▶ _THE PROBLEM_
What do the lines from the top of the data through the line with "Task: Click 'Cycle" say? Quote them exactly and include both ends.

Collected data entries

..........

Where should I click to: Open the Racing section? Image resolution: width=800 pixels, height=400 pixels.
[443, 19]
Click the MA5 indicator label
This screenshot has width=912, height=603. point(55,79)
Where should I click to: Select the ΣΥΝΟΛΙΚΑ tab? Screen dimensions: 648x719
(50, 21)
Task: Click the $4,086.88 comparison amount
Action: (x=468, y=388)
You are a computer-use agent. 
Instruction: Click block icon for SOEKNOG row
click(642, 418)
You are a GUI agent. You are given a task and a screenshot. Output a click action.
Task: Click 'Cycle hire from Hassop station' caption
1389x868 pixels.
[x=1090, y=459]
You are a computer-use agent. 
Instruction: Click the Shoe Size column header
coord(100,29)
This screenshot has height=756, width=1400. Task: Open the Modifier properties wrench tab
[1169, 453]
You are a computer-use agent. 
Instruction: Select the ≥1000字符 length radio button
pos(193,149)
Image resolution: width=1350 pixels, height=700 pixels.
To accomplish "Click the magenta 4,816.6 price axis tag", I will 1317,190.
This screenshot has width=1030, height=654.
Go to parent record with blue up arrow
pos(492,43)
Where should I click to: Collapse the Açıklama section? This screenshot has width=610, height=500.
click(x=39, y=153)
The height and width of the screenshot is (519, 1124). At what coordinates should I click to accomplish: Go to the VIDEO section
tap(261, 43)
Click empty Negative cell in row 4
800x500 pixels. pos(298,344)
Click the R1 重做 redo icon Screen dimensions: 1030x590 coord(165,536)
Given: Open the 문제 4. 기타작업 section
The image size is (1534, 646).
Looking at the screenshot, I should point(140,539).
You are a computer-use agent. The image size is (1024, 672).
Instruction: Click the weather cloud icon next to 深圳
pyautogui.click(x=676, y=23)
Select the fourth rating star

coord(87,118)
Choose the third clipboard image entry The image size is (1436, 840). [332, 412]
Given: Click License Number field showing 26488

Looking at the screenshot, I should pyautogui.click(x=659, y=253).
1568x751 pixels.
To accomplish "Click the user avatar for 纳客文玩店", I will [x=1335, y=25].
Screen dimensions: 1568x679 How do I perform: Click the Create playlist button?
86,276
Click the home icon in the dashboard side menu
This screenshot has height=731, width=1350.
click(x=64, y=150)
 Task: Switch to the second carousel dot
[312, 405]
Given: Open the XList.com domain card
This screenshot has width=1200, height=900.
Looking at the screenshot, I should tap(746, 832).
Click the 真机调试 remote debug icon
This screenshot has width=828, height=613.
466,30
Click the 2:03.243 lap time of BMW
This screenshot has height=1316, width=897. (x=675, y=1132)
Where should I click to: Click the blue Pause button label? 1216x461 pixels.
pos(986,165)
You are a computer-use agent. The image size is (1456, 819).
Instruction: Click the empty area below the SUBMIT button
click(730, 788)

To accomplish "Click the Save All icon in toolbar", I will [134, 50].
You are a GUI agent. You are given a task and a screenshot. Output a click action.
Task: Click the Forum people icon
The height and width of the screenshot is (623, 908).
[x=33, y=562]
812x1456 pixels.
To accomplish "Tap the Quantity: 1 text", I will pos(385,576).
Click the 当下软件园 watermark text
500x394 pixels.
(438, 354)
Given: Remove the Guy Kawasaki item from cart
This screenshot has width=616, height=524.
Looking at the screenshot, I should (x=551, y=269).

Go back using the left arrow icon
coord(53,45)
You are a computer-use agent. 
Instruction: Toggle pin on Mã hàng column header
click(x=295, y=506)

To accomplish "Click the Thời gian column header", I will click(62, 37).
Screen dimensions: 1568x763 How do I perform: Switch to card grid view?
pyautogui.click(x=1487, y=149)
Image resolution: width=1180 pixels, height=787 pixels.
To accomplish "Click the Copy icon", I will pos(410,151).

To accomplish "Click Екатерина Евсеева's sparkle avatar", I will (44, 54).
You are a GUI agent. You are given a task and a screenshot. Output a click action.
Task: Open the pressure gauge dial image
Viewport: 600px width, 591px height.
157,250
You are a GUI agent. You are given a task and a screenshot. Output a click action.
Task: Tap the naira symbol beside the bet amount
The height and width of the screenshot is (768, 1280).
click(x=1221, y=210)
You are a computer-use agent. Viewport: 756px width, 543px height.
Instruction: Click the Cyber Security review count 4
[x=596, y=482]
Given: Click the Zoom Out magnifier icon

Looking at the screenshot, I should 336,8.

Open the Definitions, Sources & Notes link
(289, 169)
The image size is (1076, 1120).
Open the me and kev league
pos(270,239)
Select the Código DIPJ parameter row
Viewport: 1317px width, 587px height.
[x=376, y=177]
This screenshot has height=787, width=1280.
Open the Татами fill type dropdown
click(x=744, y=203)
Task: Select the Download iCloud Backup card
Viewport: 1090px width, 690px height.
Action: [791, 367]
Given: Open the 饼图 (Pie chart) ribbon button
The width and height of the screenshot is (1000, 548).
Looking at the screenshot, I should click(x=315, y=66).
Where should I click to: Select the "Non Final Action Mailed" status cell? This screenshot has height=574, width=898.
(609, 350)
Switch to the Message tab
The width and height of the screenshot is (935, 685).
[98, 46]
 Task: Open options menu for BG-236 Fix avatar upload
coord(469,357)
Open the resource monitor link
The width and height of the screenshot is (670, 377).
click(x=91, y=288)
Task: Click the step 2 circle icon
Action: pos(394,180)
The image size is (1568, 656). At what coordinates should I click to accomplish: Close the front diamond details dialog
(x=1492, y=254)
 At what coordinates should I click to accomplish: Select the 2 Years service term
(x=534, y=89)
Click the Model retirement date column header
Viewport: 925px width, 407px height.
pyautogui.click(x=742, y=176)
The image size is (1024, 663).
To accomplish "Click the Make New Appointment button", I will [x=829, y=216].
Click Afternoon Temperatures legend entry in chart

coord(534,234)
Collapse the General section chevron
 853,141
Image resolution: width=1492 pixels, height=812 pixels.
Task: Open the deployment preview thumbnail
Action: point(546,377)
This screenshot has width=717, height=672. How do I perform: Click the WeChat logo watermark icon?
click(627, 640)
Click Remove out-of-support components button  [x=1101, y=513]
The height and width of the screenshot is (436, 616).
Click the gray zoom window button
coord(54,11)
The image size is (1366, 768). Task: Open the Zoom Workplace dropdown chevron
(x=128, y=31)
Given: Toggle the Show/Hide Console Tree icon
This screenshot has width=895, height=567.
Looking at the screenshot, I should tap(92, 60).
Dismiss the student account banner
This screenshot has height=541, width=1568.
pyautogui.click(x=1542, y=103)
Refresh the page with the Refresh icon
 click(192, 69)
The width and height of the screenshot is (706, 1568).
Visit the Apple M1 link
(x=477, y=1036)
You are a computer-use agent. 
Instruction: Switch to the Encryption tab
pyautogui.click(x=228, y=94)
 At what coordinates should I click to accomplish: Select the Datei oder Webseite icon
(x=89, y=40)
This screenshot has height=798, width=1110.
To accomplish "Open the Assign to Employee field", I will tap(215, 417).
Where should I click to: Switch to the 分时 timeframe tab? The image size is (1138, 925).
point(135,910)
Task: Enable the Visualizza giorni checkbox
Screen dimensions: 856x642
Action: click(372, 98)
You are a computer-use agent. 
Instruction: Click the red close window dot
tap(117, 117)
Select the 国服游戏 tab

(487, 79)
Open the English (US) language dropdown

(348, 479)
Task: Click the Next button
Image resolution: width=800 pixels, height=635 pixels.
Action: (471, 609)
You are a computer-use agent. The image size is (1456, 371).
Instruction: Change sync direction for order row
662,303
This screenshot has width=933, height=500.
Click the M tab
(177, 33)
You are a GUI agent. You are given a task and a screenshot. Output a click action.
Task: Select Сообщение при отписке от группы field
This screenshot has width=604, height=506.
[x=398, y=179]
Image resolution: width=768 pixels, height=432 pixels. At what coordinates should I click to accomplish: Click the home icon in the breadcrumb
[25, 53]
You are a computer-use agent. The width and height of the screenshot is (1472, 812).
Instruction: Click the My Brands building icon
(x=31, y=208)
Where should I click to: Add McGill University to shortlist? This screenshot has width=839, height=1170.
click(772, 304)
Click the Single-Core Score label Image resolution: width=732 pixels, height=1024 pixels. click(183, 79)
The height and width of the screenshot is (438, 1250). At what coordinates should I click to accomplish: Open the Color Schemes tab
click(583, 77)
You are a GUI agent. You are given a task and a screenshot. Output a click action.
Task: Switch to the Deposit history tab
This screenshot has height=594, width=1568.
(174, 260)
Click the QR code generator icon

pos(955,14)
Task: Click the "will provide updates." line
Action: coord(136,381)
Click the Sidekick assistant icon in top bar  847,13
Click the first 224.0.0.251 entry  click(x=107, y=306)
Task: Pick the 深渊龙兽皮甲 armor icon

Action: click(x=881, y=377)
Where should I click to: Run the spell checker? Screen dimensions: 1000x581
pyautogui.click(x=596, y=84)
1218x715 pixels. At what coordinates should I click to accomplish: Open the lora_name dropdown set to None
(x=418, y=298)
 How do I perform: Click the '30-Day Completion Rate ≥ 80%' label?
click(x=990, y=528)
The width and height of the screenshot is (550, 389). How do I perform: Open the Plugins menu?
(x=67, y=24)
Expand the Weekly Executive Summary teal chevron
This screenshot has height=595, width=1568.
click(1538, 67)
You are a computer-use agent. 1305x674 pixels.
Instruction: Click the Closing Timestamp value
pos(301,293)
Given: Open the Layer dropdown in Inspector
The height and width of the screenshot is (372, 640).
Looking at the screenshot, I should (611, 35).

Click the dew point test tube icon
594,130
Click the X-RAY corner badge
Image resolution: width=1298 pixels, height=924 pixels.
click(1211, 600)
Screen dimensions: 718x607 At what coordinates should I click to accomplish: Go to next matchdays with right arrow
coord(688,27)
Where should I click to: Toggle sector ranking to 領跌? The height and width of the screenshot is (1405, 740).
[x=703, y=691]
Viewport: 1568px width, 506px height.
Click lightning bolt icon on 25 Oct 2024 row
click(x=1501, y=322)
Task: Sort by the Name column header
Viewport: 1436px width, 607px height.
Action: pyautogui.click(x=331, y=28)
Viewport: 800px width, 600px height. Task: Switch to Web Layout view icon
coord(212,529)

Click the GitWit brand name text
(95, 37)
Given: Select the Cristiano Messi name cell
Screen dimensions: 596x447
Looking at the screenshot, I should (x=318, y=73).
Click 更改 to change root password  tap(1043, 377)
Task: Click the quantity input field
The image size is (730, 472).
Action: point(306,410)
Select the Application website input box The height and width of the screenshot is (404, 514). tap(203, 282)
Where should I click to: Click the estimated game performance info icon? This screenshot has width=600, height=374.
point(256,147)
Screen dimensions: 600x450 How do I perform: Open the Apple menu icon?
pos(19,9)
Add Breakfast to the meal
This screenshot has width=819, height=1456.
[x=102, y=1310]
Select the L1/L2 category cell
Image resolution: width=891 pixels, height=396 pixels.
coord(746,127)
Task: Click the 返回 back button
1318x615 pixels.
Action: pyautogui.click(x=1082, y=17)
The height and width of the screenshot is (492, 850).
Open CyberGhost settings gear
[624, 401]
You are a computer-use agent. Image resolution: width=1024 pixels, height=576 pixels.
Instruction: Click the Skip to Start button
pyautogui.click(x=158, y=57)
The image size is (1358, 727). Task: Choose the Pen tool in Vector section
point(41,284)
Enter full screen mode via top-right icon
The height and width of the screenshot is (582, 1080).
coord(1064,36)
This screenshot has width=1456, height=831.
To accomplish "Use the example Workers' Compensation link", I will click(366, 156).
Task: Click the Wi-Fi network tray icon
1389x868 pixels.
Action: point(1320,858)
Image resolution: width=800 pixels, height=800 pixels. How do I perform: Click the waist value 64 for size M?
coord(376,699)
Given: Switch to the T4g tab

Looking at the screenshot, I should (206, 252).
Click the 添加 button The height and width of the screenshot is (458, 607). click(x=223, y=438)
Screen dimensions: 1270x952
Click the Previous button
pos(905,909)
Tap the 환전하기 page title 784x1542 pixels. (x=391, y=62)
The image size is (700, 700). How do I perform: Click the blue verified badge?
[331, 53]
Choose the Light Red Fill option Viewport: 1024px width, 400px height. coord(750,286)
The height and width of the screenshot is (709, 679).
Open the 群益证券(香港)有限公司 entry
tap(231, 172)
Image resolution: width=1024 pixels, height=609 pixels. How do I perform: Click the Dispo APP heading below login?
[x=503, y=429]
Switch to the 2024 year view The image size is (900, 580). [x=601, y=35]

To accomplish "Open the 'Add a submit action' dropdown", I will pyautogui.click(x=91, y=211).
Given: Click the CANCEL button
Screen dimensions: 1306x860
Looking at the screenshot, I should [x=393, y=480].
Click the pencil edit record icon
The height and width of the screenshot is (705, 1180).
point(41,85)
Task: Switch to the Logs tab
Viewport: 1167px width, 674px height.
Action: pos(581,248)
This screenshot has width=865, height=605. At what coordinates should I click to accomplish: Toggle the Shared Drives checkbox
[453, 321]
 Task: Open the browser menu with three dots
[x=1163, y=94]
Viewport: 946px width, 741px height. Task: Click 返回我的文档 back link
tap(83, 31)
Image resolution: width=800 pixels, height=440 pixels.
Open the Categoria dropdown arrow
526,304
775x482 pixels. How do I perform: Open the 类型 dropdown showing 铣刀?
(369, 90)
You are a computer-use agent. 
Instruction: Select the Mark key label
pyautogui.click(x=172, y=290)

..........

▶ _TASK ANSWER_
Where should I click to: Open the Racing section? Image resolution: width=800 pixels, height=400 pixels.
[443, 19]
Click the MA5 indicator label
This screenshot has width=912, height=603. point(55,79)
Where should I click to: Select the ΣΥΝΟΛΙΚΑ tab? Screen dimensions: 648x719
(50, 21)
Task: Click the $4,086.88 comparison amount
Action: (x=468, y=388)
You are a computer-use agent. 
Instruction: Click block icon for SOEKNOG row
click(642, 418)
You are a GUI agent. You are given a task and a screenshot. Output a click action.
Task: Click 'Cycle hire from Hassop station' caption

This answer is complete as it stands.